Supplied data:
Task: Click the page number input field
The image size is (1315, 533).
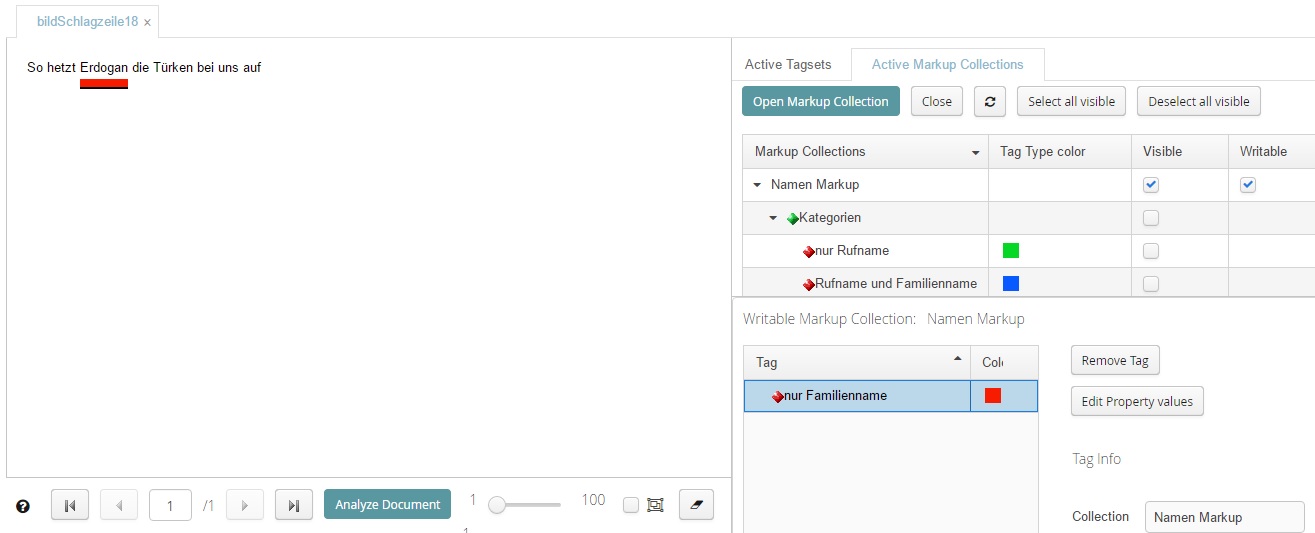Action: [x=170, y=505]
--
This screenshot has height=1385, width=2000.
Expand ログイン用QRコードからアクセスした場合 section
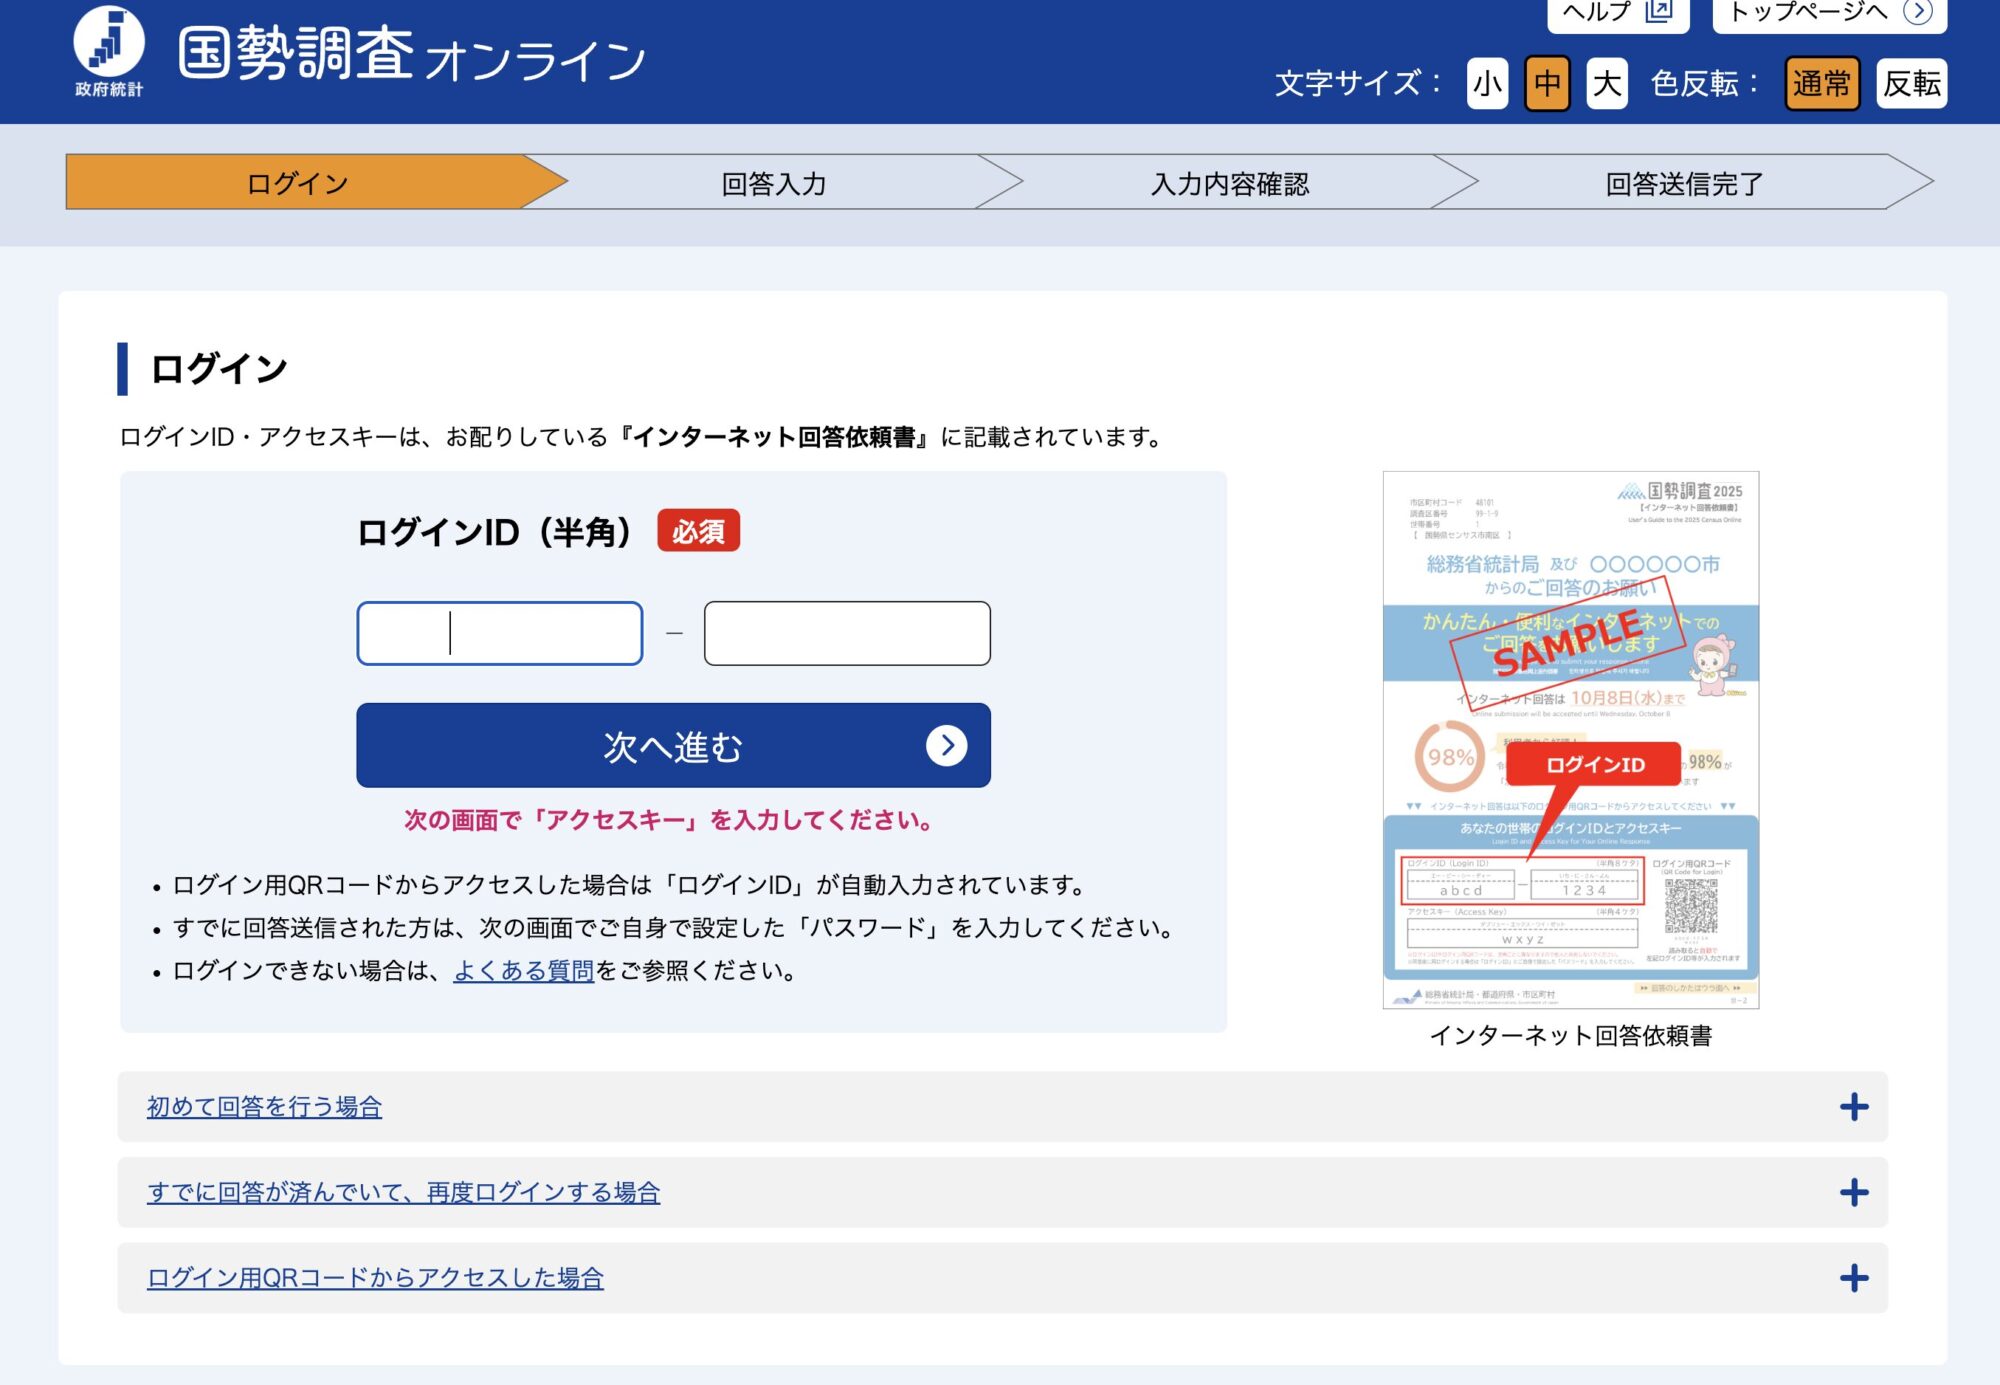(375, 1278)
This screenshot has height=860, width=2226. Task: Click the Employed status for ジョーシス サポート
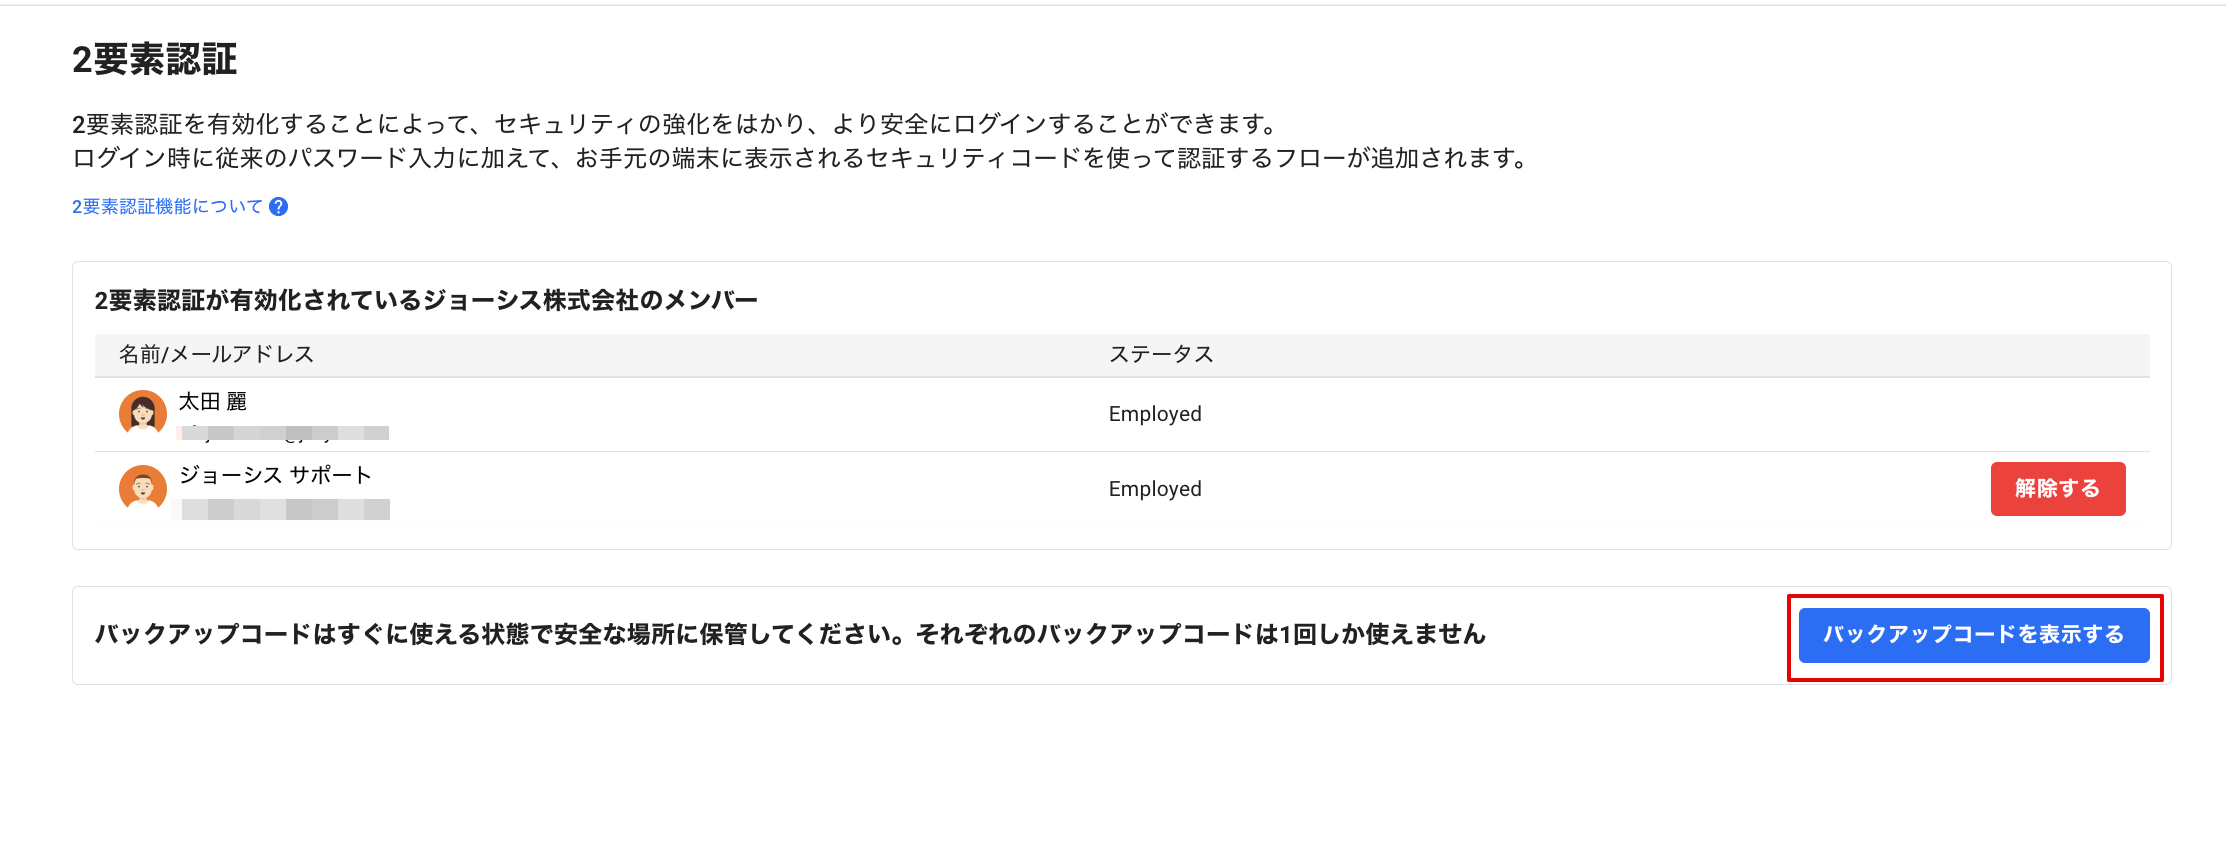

Work instructions:
Reproduce the data beginning at the line that has "Task: Click the page number input field" and stopping after the line that has "Action: [x=170, y=505]", with "input field" renamed to "text box" and everything else left as it is. Leave the pictures out of your answer.

The answer:
Task: Click the page number text box
The image size is (1315, 533).
Action: [x=170, y=505]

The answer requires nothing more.